Understanding the Electoral College

07 November 2016
Understanding the Electoral College

Unless you live under a rock in a remote village with no TV, internet or smartphones, you know that tomorrow is election day. If you keep up with the news, then you know that their focus is now and will be through tomorrow night, the magic 270 electoral votes needed to win the presidential election.

But what does that mean?  What are electoral votes? What happened to “one person, one vote”? Where did this electoral college system come from? Well, below I try to answer some of those questions.

History of the Electoral College
In 1787 the Constitutional Convention considered several methods of electing the President. Among the options considered were selection by Congress or by governors of the states. But, all the options considered had inherent issues. For example, the presidency had to be independent of Congress, and so selection by Congress was not a suitable option. Another issue was that of political manipulation, which could rear its ugly head into selection of the President if elected by popular vote. So long story short, none of the options considered were viable. Late in the Convention however, a select Committee devised the electoral college system, which still remains in place as adopted back then, with certain tweaks here and there, including increasing or reducing the number of electors of a particular state based on changing populations. This plan was met with widespread approval, and the delegates felt that it properly reconciled differing state and federal interests, provided a degree of popular participation in the election, gave the less populous states some additional leverage in the process, preserved the presidency as independent of Congress, and generally insulated the election process from political manipulation.

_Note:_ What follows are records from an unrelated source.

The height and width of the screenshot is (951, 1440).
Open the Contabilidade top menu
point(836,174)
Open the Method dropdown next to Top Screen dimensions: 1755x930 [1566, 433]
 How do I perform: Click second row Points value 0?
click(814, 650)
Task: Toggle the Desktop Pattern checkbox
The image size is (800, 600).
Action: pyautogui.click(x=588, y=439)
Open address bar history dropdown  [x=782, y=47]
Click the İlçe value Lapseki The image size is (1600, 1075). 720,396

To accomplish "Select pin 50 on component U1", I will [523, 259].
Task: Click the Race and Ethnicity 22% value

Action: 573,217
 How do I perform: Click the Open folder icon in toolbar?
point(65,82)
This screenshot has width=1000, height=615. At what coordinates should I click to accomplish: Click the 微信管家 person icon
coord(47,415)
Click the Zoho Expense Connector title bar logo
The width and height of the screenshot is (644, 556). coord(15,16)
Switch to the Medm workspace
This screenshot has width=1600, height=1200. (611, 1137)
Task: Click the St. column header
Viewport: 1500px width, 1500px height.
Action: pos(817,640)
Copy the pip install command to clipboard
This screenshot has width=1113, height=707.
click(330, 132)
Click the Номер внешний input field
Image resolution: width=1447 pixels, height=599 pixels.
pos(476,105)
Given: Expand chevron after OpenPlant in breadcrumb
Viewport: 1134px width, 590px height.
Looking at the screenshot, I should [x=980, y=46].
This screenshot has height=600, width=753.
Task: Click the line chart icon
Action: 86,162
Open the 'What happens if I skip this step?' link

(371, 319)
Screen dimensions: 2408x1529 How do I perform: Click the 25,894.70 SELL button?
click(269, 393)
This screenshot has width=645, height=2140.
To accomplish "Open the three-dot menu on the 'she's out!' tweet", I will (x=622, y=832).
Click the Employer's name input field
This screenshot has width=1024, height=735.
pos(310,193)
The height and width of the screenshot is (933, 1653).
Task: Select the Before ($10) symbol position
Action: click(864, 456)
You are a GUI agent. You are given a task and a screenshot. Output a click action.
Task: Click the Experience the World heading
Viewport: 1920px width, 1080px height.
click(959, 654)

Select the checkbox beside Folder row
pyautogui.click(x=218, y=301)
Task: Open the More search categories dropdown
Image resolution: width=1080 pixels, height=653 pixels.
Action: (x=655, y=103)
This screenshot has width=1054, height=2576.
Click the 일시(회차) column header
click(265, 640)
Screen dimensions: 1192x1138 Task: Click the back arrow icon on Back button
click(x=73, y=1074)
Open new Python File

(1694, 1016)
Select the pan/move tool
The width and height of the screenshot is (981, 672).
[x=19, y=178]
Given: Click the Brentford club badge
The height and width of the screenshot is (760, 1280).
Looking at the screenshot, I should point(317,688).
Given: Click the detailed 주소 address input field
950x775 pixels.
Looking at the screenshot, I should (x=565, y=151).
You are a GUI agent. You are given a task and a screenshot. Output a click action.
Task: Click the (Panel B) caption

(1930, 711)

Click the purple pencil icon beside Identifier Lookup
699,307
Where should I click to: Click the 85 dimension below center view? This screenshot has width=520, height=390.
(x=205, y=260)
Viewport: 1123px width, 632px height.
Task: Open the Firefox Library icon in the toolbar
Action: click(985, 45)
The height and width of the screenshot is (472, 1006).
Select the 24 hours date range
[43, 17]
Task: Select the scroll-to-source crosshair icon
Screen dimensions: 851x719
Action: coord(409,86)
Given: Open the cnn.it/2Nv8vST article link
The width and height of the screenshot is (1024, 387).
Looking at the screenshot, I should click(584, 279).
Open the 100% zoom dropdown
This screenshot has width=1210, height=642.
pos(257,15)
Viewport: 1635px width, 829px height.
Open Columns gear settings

What is the Electoral College?
The electoral college is basically a group of people selected by each state, which then vote to elect the President. The Constitution gave each state the freedom to determine how the electors of that state should be selected, in stating that the electors of each state be determined “in such Manner as the Legislature thereof may direct “(U.S. Constitution, Article II, section 1). In the majority of states (34 of them), the electors are determined by the respective political parties, however the other states have varying methods of choosing their electors.

“Wait…back up. So, these people or “electors” elect the President and not me?” You may be wondering.

Yes, that is correct. When you proudly vote for your desired candidate for President, you are not actually voting for the President or Vice President of the United States, rather your vote is for an elector. So, essentially, the people elect the electors and the electors are expected to vote for the presidential and vice presidential candidates of the party that nominated them. Notwithstanding this expectation, individual electors have sometimes not honored their commitment, voting for a different candidate or candidates than the ones to whom they were pledged; they are known as “faithless” electors. In fact, the balance of opinion by constitutional scholars is that, once electors have been chosen, they remain constitutionally free agents, able to vote for any candidate who meets the requirements for President and Vice President. Faithless electors have, however, been few in number (in the 20 century, one each in 1948, 1956, 1960, 1968, 1972, 1976, 1988, and 2000), and have never influenced the outcome of a presidential election. (see http://www.history.com/topics/electoral-college).

The Magic Number – 270
In order to insure wide acceptance of a winning candidate, the Constitution mandated that a majority of electoral votes was necessary to elect a President. The Constitution gave each state a number of electors equal to the combined total of its membership in the Senate (two to each state, the “senatorial” electors) and its delegation in the House of Representatives (currently ranging from 1 to 52 Members).  Currently, the number of electors per state ranges from 3 to 54 (in California), for a total of 538. Thus, in order to win a presidential election, a candidate must secure at least 270 electoral votes.

So, what happens if there is a deadlock among the electors? Well, the Constitution covered that too. If the electors reach a deadlock, then the House will determine the next President of the United States.

The House has only made this decision one time in the history of the United States, and that was in 1824 when they selected John Quincy Adams over Andrew Jackson, even though Jackson had won the popular election.

Last interesting tid bit
November was chosen as the month to hold Presidential elections because the harvest was in, and farmers were able to take the time needed to vote. Tuesday was selected because it gave a full day’s travel between Sunday, which was widely observed as a strict day of rest, and election day. Travel was also easier throughout the north during November, before winter had set in.